自己報酬型言語モデルとは、AI自分の出した答えを自分で採点し、その点数を使って自分を鍛える仕組みのことです。2024年1月に発表された学習の考え方を指します。

英語表記:Self-Rewarding Language Models

背景には、人間による評価の「頭打ち」問題があります。AIを賢くする多くの方法は、人が「こちらの答えが良い」と教える作業に支えられてきました。ところが人を超える賢さを目指すと、人間の判断そのものが伸びしろの天井になってしまう。そこでこの手法は、モデル自身に審査員役を兼ねさせ、自作の問題に自作の採点で答え合わせをさせながら、評価する力と答える力を同時に育てます。

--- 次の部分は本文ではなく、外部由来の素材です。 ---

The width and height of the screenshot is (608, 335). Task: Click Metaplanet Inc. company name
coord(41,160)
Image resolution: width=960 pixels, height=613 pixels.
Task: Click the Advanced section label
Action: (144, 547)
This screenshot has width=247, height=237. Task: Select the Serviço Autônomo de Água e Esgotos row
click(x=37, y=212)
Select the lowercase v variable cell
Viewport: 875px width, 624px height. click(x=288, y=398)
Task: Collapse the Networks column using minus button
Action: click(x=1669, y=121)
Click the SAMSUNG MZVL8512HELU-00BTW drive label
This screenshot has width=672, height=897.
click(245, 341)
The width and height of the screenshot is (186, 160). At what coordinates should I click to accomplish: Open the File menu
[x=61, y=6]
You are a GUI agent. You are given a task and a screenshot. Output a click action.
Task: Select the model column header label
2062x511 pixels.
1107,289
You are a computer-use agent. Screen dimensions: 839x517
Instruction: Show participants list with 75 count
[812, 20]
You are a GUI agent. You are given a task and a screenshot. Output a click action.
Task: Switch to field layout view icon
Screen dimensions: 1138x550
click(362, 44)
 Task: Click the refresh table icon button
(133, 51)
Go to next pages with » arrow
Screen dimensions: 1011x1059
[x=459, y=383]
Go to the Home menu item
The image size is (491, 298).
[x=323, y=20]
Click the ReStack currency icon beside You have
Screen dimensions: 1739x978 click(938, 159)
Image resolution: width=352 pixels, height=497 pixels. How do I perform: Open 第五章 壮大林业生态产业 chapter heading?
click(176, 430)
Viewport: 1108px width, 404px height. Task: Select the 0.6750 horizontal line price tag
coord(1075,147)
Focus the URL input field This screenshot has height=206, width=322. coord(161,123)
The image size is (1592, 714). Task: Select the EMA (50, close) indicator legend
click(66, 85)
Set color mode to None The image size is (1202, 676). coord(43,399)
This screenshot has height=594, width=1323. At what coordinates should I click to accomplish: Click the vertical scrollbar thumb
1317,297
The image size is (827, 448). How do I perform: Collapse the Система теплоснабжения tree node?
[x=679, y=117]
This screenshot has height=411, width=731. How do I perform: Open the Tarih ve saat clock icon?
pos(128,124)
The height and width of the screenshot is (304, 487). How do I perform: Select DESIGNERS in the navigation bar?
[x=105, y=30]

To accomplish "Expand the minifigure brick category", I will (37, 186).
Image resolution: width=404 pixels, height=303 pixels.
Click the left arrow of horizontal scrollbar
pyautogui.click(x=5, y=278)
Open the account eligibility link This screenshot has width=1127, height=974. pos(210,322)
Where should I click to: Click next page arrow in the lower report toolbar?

「自分で自分を採点したら、甘くなるのでは?」と感じる方もいるでしょう。もっともな疑問です。自分を強化し続けるループには、偏りが増幅される暴走のリスクもあり、研究自体もその限界に触れています。経営の観点では、学習データに人手の評価をつけるコストを抑えられる可能性が魅力でしょう。一方で、AIの自己採点を野放しにはできません。人間による最終チェックと併用する前提で捉えるのが現実的です。

Topic自作の答え合わせで、上位モデルに並んだ実験

論文によると、Llama 2という大規模言語モデルの70B(=約700億パラメータ)版にこの自己採点の反復を3回かけたところ、ある対話評価のベンチマークで、当時広く知られていた上位モデルを上回る結果が報告されました。先生役を外部から雇わず、自分で問題を作り自分で丸つけをして実力が伸びた、という点が興味深いところ。もちろん一つの指標での結果であり、すべてで勝ったわけではありません。

自己報酬型言語モデルに関するよくある質問

自分で採点すると評価が甘くならないのですか?
その懸念は研究でも指摘されています。自己強化のループは偏りが増幅する可能性があるため、人間による確認と組み合わせて使うのが現実的です。
この仕組みはそのまま実務に使えますか?
2024年発表の研究段階の手法で、限界も報告されています。人手評価のコストを下げる方向性として注目されますが、自己採点を野放しにせず最終チェックを残す前提で捉えるのが無難です。